In 2003, Van de Velde was a candidate for the role in the film Erik of het klein insectenboek. Instead of getting the role as a butterfly he chose to act as Remco van Leeuwen in the film In Orange. For which he won a 2005 Young Artist Award in the category Best Performance in an International Feature Film. In 2008, he was the lead actor in De Brief voor de Koning, in which he played as Tiuri.

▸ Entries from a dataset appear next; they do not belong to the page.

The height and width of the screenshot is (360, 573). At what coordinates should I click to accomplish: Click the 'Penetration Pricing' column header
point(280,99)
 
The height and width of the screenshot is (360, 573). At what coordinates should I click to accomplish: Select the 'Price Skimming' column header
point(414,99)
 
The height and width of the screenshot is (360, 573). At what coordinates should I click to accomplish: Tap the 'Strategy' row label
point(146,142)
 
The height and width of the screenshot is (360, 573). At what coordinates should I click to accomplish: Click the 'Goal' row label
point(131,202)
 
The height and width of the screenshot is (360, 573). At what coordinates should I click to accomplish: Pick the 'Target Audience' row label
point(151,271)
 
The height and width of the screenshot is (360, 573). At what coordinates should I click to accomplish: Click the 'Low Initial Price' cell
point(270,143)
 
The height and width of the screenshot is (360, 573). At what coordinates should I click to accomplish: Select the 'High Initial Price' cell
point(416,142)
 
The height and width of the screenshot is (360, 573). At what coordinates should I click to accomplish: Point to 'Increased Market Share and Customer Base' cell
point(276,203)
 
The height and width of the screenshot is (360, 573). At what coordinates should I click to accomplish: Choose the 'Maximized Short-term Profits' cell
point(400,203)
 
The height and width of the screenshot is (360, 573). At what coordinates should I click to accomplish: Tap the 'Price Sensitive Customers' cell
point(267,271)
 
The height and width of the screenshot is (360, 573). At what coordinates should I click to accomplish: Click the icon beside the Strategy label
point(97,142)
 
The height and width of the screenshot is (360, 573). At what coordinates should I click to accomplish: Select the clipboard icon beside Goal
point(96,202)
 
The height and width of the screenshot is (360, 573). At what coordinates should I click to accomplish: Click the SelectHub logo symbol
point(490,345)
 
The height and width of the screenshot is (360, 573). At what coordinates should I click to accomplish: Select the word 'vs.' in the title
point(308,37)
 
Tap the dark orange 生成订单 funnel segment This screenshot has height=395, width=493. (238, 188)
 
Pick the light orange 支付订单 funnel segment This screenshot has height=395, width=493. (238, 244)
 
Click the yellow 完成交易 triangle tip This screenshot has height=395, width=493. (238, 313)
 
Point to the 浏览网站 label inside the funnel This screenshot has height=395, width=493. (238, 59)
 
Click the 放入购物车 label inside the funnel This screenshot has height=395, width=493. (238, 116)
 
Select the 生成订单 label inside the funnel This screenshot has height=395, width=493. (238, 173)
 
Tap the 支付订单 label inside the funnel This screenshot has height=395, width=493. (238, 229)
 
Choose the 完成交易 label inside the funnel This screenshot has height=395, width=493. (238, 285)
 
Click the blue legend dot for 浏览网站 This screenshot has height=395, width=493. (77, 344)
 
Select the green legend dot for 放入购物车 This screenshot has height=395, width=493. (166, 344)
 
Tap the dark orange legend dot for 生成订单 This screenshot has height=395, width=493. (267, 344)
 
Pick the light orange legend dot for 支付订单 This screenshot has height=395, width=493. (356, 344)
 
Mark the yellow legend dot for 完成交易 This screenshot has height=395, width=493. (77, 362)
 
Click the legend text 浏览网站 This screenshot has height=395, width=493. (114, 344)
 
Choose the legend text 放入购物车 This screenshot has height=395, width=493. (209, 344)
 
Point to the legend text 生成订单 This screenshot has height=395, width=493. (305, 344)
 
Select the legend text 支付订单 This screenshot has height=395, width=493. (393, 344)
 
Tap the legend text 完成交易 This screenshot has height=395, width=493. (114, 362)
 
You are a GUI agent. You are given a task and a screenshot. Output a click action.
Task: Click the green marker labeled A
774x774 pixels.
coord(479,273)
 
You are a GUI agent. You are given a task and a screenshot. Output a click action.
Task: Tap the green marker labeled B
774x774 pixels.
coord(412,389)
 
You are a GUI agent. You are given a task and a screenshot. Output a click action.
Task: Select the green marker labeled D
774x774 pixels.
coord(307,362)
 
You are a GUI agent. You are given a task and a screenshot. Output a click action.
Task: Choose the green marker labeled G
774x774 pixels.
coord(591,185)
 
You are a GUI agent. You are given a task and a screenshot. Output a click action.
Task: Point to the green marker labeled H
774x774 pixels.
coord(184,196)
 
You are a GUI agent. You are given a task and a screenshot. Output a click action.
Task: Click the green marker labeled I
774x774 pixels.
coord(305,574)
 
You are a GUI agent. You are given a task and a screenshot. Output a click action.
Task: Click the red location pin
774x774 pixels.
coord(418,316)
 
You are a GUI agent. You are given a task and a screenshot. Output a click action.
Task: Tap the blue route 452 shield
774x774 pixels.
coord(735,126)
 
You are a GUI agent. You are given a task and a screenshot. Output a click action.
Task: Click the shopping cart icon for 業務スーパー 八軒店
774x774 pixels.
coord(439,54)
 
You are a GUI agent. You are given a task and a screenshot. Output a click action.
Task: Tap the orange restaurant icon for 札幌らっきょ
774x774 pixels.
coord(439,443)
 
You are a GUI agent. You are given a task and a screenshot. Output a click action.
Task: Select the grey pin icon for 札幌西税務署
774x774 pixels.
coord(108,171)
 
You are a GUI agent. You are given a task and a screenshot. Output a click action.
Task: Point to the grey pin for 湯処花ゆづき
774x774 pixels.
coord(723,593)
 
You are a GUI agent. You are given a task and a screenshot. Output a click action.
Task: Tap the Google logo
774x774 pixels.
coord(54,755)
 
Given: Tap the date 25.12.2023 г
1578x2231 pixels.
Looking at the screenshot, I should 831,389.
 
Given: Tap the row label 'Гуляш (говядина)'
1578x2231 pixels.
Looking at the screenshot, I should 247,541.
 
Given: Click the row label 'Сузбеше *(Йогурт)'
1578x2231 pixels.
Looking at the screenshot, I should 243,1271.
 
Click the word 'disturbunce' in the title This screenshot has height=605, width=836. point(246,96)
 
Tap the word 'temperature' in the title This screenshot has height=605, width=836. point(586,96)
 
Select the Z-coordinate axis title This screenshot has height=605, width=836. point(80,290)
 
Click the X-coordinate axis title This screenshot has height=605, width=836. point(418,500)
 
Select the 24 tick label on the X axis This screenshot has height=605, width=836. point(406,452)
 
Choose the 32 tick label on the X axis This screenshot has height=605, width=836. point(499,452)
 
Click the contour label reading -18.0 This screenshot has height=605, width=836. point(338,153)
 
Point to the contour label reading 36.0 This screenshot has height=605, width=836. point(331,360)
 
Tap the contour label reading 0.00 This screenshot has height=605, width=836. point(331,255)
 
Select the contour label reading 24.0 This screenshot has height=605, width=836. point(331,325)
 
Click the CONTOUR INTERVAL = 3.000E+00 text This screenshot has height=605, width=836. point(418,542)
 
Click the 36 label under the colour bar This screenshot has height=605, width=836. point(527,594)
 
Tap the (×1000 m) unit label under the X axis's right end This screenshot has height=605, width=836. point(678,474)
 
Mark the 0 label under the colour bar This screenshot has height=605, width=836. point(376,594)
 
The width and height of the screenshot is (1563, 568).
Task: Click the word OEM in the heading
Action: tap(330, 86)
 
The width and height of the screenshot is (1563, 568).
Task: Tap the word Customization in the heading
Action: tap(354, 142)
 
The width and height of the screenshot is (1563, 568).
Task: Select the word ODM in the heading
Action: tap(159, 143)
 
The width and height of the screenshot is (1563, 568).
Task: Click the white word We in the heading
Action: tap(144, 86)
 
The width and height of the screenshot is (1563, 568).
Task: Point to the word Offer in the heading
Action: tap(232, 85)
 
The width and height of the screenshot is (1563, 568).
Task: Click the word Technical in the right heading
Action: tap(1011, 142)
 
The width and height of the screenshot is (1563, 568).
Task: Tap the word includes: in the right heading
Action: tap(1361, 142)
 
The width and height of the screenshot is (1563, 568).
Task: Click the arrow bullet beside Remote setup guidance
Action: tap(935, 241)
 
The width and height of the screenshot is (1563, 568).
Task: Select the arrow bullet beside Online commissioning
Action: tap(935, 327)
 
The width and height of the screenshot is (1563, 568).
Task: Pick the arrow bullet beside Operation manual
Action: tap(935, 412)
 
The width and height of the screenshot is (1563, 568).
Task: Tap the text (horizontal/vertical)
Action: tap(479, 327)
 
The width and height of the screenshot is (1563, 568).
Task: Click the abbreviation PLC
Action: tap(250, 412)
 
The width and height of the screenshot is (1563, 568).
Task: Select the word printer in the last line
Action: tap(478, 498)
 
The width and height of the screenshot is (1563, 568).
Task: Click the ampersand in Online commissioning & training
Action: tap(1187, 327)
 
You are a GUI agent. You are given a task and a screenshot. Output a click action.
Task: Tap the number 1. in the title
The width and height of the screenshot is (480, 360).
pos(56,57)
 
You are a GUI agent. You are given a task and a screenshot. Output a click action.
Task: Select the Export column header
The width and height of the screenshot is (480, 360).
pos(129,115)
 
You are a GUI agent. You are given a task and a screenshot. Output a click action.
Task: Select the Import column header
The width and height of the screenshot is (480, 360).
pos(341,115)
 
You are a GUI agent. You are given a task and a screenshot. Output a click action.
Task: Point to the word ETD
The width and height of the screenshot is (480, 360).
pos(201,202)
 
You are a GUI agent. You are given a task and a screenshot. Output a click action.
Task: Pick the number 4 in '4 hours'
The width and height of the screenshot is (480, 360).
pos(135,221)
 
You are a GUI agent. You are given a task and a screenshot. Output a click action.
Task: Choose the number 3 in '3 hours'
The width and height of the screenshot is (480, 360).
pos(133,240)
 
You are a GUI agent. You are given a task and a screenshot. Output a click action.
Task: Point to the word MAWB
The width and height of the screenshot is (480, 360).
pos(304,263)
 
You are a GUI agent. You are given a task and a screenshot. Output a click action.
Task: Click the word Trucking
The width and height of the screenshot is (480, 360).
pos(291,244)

Van de Velde dubbed the voice of Edmund Pevensie for the Dutch versions of The Chronicles of Narnia: The Lion, the Witch and the Wardrobe, The Chronicles of Narnia: Prince Caspian, and The Chronicles of Narnia: The Voyage of the Dawn Treader.

==Filmography==

===Films===
- Johnny ATB (1999)
- Little Crumb (1999)
- Young Kees (2003)
- In Orange (2004)
- Floris (2004)
- De Brief voor de Koning (2008)
- Anouk 'Sad Singalongs' (2013)
- The Price of Sugar (2013)
- A Perfect Man (2013)
- Aanmodderfakker (2014)
- Homies (2015)
- Fissa (2016)
- Wasted (2016)
- Kamp Holland (2016)
- Adios Amigos (2016)
- Ferry (2021)

===Television series===
- Schoon goed (1999)
- Spangen (1999)
- All stars: De serie (2001)
- IJS (2001)
- S1ngle (2008)
- 2012, het jaar nul (2009–2010)
- Lieve Liza (2012)
- Moordvrouw (2013)
- Zusjes (2013)
- Goedenavond, Dames en Heren (2015)
- Rundfunk (2015)
- Overspel (2015)
- Undercover (2021)

==Awards==
In 2005, Van de Velde won a Young Artist Award for Best Performance in an International Feature Film - Leading Young Performance for the film In Orange. He is the first Dutch actor to receive an award from this organization. The Young Artist Award also awarded the film In Orange for Best International Feature Film.